I can't believe people actually spout off "the ultimate driving machine" without a hint of sarcasm or irony. And really, that's the answer you give, without even attempting to provide any substance behind it? 

Sal, I honestly don't think BMW IS the the car your wife is looking for. It is certainly missing many amenities that are standard on economy cars and will be more costly to maintain. To be honest I see no point in BMW's SUV class vehicles and would not really consider buying one when there are so many other SUVs that are more reliable. Driving dynamics and fun are not really factors that I consider relevant to a vehicle class that is inherently bloated. 

My parents have a Toyota Rav4 that is perfectly fine as SUVs go. As far as I'm concerned SUVs are purely appliances for going from point A to point B for women who take leisurely strolls in the left lane, regardless of make.


----------



## distantsoil (Apr 28, 2015)

I'll probably upset a few people here, but I just like the car.

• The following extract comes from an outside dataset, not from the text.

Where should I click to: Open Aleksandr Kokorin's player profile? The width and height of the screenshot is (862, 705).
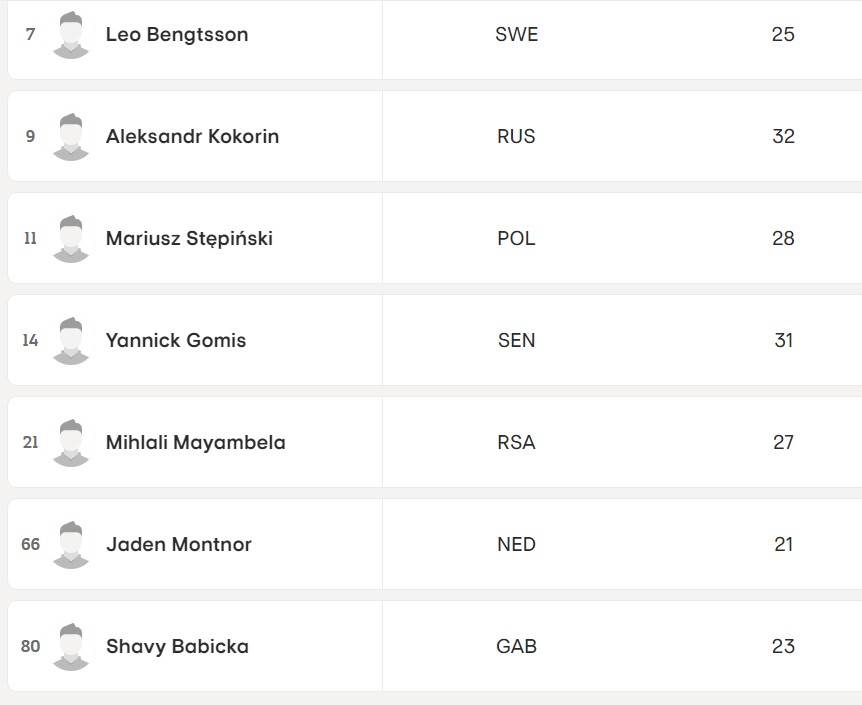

Personally I think BMW's are overpriced, and in some ways the quality has dropped a little in recent years, but at the end of the day I love the way the majority of the lineup looks and most importantly I love the way they drive. The car "fits" me. I don't know how else to describe it? I've driven plenty of vehicles, owned plenty more but the two BMW's I had before I bought this one were because I just fell in love both with the styling and the feel when you drive. Yes I'm spirited, but even when I'm driving like a grandma I still feel right at home.

The car always wants to be driven, no matter how you treat it. It's eager and it's always eager to drive the way you want to drive. There's plenty of other cars that I've owned and driven that just, well, feel like you drive them, rather than a vehicle that feels like it wants to be driven.


----------



## wagondrvr (Apr 22, 2015)

'Cos almost nobody else makes a real station wagon any more. :rofl:

I wanted a true wagon--a car that handles like a sedan but hauls like a small SUV. Not a crossover. These days, that means VW or BMW. I drove the new Golf Sportwagen. Not a bad car, and I've owned severs other VWs. But in terms of sound, feel, visceral driving experience, the VW wasn't even close to the Bimmer. Now... $20,000 better sound, feel, and driving experience for a similarly equipped car? Honestly, probably not. But I do enjoy the better driving experience, and I'm at a point where I can afford it, so there.


----------



## stonex1 (Oct 10, 2012)

salfield said:


> G'day everyone. My first post here but I wanted to get everyones opinion on why you would by a BMW over another manufacturer.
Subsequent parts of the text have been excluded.